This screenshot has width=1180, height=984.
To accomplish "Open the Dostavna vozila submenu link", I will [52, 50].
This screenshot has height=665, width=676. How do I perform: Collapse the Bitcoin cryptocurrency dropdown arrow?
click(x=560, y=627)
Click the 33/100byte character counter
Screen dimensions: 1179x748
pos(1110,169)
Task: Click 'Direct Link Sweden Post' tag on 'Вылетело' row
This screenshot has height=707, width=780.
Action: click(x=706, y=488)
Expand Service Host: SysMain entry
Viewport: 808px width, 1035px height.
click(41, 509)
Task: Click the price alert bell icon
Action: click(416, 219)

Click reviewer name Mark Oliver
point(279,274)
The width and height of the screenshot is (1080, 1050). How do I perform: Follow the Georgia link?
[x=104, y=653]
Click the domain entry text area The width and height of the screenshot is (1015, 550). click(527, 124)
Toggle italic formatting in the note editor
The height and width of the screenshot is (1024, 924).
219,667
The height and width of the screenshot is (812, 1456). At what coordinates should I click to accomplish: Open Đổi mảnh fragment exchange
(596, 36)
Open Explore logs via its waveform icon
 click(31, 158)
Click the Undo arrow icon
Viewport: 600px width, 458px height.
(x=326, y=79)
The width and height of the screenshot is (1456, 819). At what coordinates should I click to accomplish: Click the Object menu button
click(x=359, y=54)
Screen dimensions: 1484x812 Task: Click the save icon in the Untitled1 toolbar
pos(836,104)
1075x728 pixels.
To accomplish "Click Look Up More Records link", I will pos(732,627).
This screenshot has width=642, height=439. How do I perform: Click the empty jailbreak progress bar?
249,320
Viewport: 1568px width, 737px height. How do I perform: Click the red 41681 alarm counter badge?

------------------------------------------------------------

EXERCISE PROMPT
Recast the listing above as a JSON list of strings, with one string for each line and blank lines left out.

EXERCISE RESPONSE
[
  "This screenshot has width=1180, height=984.",
  "To accomplish \"Open the Dostavna vozila submenu link\", I will [52, 50].",
  "This screenshot has height=665, width=676. How do I perform: Collapse the Bitcoin cryptocurrency dropdown arrow?",
  "click(x=560, y=627)",
  "Click the 33/100byte character counter",
  "Screen dimensions: 1179x748",
  "pos(1110,169)",
  "Task: Click 'Direct Link Sweden Post' tag on 'Вылетело' row",
  "This screenshot has height=707, width=780.",
  "Action: click(x=706, y=488)",
  "Expand Service Host: SysMain entry",
  "Viewport: 808px width, 1035px height.",
  "click(41, 509)",
  "Task: Click the price alert bell icon",
  "Action: click(416, 219)",
  "Click reviewer name Mark Oliver",
  "point(279,274)",
  "The width and height of the screenshot is (1080, 1050). How do I perform: Follow the Georgia link?",
  "[x=104, y=653]",
  "Click the domain entry text area The width and height of the screenshot is (1015, 550). click(527, 124)",
  "Toggle italic formatting in the note editor",
  "The height and width of the screenshot is (1024, 924).",
  "219,667",
  "The height and width of the screenshot is (812, 1456). At what coordinates should I click to accomplish: Open Đổi mảnh fragment exchange",
  "(596, 36)",
  "Open Explore logs via its waveform icon",
  " click(31, 158)",
  "Click the Undo arrow icon",
  "Viewport: 600px width, 458px height.",
  "(x=326, y=79)",
  "The width and height of the screenshot is (1456, 819). At what coordinates should I click to accomplish: Click the Object menu button",
  "click(x=359, y=54)",
  "Screen dimensions: 1484x812 Task: Click the save icon in the Untitled1 toolbar",
  "pos(836,104)",
  "1075x728 pixels.",
  "To accomplish \"Click Look Up More Records link\", I will pos(732,627).",
  "This screenshot has width=642, height=439. How do I perform: Click the empty jailbreak progress bar?",
  "249,320",
  "Viewport: 1568px width, 737px height. How do I perform: Click the red 41681 alarm counter badge?"
]